Vielleicht haben wir auch schon mal davon geträumt: Einmal ein VIP zu sein, eine "very important person", also eine ganz besonders wichtige Person. Einmal besonders beachtet, besonders bevorzugt sein, einmal in der VIP-Lounge zu sitzen. Bei Gott können wir das. Wir brauchen dazu nicht besonders talentiert, besonders schön, stark reich oder mächtig sein. Ganz im Gegenteil. Bei Gott besonders wichtig, das sind nicht die, die ihr Leben selber im Griff haben. Die brauchen Jesus nicht.

Bei Gott besonders wichtig sind die, die ihn besonders brauchen: die Armen und Kranken, die Schuldigen und Gescheiterten. Die, die nicht zu stolz sind, ihre Bedürftigkeit zuzugeben. Ihnen zeigt Jesus: Ihr kriegt meine Liebe geschenkt. Eine Liebe, die nie aufhört sondern immer mehr, immer Neues für mich bereit hat, hier in diesem Leben und erst recht in der Ewigkeit.

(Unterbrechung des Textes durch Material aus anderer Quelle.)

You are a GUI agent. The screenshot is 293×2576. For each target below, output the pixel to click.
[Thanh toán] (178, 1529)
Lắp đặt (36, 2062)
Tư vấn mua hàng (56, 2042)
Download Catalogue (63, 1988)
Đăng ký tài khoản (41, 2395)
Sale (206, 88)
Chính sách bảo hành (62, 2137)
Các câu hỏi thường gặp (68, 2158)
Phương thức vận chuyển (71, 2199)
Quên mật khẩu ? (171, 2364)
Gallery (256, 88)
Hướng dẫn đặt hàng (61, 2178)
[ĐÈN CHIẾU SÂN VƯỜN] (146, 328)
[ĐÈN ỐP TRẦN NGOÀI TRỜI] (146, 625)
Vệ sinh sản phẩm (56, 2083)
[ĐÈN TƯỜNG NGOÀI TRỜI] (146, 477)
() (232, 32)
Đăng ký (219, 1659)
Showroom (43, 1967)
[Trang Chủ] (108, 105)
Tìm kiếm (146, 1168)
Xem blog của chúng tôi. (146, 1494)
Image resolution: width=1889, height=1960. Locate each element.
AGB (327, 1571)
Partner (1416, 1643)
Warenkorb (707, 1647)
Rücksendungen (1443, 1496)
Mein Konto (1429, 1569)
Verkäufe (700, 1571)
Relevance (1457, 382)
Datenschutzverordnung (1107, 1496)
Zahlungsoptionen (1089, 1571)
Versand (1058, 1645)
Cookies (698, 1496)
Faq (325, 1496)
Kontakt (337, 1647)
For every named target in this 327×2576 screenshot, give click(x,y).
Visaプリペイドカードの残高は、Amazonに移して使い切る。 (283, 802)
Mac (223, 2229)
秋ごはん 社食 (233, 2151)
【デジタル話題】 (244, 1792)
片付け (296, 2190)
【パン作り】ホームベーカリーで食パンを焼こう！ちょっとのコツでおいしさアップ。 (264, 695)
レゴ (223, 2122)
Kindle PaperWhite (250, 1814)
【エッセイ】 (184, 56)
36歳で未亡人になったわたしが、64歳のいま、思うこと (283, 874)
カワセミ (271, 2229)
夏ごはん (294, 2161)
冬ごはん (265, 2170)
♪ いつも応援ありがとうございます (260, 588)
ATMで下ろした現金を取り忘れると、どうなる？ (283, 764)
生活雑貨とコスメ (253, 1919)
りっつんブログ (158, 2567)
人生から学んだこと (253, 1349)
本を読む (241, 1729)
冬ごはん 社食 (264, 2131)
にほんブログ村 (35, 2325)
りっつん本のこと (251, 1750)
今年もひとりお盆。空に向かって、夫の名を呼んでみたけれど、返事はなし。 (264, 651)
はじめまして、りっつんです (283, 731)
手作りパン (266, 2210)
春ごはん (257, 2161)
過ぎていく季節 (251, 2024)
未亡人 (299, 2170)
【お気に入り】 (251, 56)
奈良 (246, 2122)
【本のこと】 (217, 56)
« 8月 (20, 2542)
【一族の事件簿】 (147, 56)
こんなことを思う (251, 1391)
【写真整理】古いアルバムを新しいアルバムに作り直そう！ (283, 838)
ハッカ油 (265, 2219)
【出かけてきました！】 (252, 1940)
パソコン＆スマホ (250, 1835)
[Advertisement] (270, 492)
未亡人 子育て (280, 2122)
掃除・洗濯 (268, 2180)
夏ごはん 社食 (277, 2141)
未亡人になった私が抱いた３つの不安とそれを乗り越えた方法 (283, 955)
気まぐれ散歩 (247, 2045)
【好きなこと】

Je mehr sich einer mit dieser Liebe beschäftigt, desto mehr verändert sie ihn auch. Wer weiß, dass ihm alle Sünden vergeben sind, der kann selber auch vergeben. Wer sich geliebt weiß, kann selber auch Liebe weitergeben. Wer sich von Gott umsorgt weiß, kann seine Sorgen fallen lassen und auch für andere sorgen. Wer weiß, dass er für Gott unendlich wichtig ist, kann seine Minderwertigkeitsgefühle überwinden und anderen Menschen Wertschätzung entgegenbringen. Wem die Freundlichkeit Gottes in den Worten der Bibel begegnet, kann selber freundlich sein. Wer entdeckt, dass Gott ihm alles schenkt, was er zum Leben braucht, der kann auch loslassen, der kann Geld verschenken oder spenden, weil er weiß: Ich komme im Leben trotzdem nicht zu kurz.

"Jesus sah ihn an und liebte ihn", das ist der Schlüsselsatz unseres Predigttextes. Es ist ein Blick, der auf Erwiderung wartet, dass auch wir Jesus gewissermaßen lieben, mit der Liebe, mit der er uns geliebt hat. Wer dies tut, der ist kein verkrampfter Christ, sondern ein befreiter, der gern das tut, was Gott von ihm will.